UDO BECK fotokunst

Gedanken zur Camera Obscura

Foto Als Walter Benjamin 1931 in Kleine Geschichte der Photographie bemerkte, dass ...es ja eine andere Natur ist, welche zur Kamera als welche zum Auge spricht (1), bezog er sich u.a. auf die von Edward Muybridge und Etienne-Jules Marey gegen Ende des 19. Jahrhunderts angefertigten Arbeiten zur Untersuchung von bisher nicht sichtbar zu machenden Bewegungsabläufen von Mensch und Tier mittels Photographien. Betrachtet man heute deren Arbeiten, kommt man zu dem Ergebnis, dass beide offenkundig ihre Bewegungsstudien nicht nur als wissenschaftliche Studien, sondern auch in einem ästhetischen Zusammenhang sahen.

Diese und andere Arbeiten sind Ausdruck einer von den Urhebern vielleicht eher unbewusst angestrebten Wiederannäherung der sich zu dieser Zeit bereits deutlich voneinander entfremdeten Disziplinen Kunst und Naturwissenschaften und ermöglichten eine neue Sicht auf die Natur der Dinge und somit auf Wirklichkeit.

Vor dem Hintergrund dieser Überlegungen experimentiere ich mit Versuchsanordnungen, bei denen selbstgebaute Camera obscurae mit multiplen Lichteintrittsöffnungen ein Bild der Wirklichkeit aufnehmen. Die gewonnenen fotografischen Ergebnisse zeigen dabei den ureigenen, direkten Blick des Apparates auf die Realität. Sie unterscheiden sich dabei gleichzeitig erheblich von Aufnahmen, die mit herkömmlichen Kameras erzeugt wurden, welche ja allgemein als Repräsentation des menschlichen Blicks gelten.
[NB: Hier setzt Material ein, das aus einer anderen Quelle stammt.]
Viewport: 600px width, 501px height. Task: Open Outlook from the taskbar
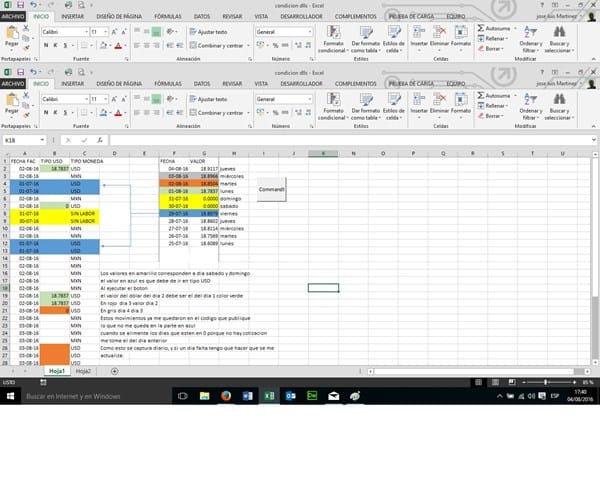pos(291,397)
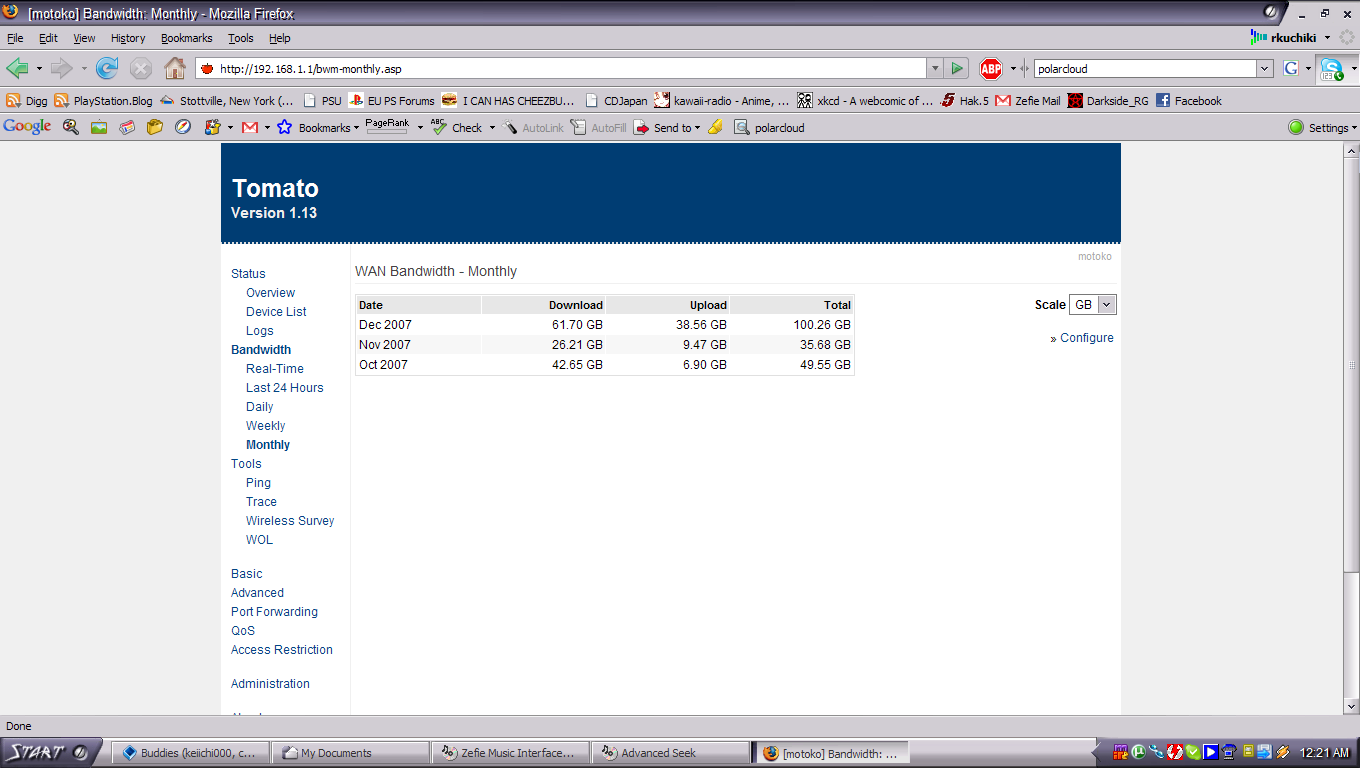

Der menschlichen Bildverarbeitung fällt es meist schwer, das real Abgebildete darin zu erkennen.

Vielleicht ist es aber auch so, wie der schwedische Autor, Hobbyalchimist und Photoexperimentator August Strindberg Ende des 19. Jh. formulierte: (...) dass sich nur bei der Camera obscura, die offen ist und nicht mit Gläsern verschlossen, wirklich etwas von einem Gegenstand oder Ort auf die Fotoplatte niederschlage, man nur mit ihr wirklich etwas auf- und mitnehmen könne.(2)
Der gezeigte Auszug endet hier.